◆ Record set ◆

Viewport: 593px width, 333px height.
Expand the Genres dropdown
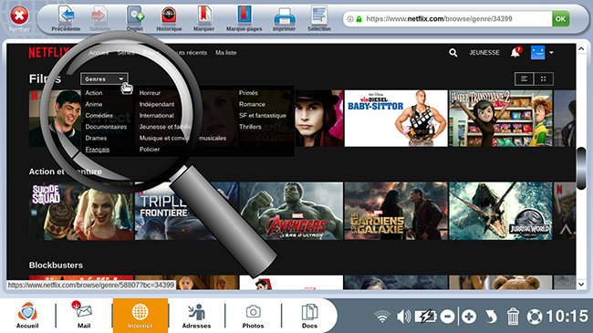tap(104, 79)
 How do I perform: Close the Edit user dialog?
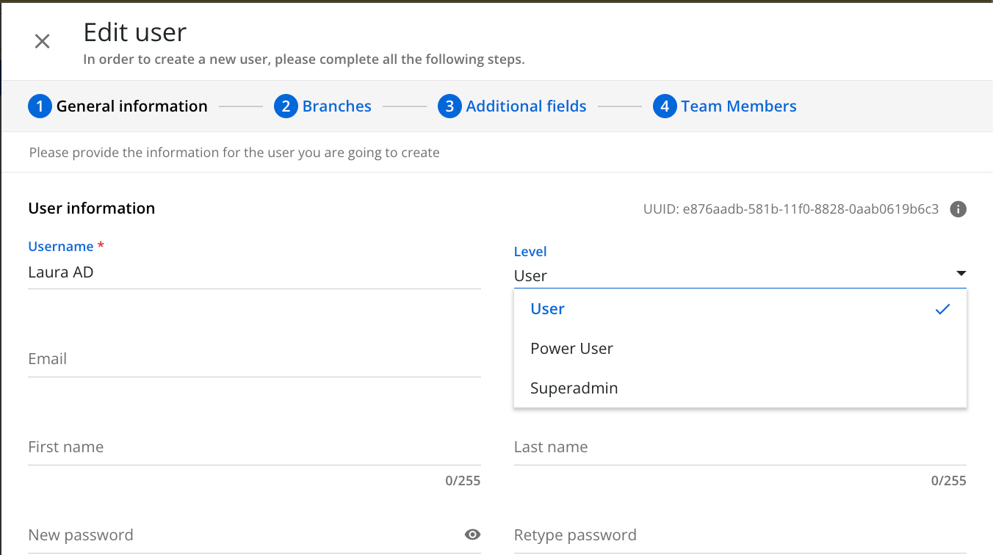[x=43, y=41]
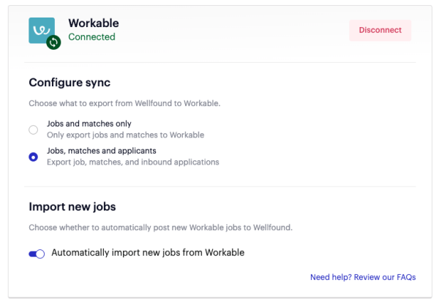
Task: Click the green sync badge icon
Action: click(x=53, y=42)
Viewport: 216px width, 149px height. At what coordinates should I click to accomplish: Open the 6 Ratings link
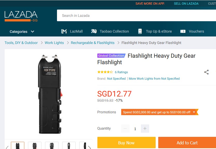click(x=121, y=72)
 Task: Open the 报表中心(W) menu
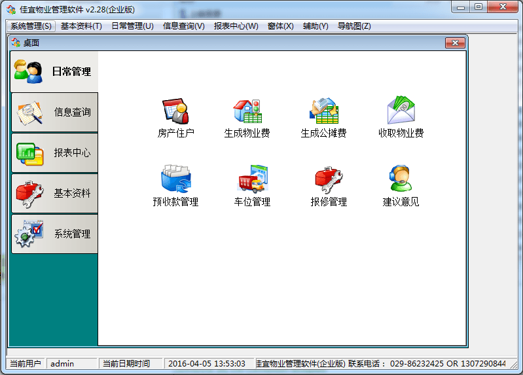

--

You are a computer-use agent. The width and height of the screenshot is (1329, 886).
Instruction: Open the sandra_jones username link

◆ Stated problem ◆
Copy the items from the line containing "Viewport: 216px width, 149px" through the line containing "Task: Open the 报表中心(W) menu" verbatim, leaving out the pictures.

◆ Solution to this task ◆
Viewport: 216px width, 149px height. At what coordinates should I click to accomplish: Open the 6 Ratings link
click(x=121, y=72)
 Task: Open the 报表中心(W) menu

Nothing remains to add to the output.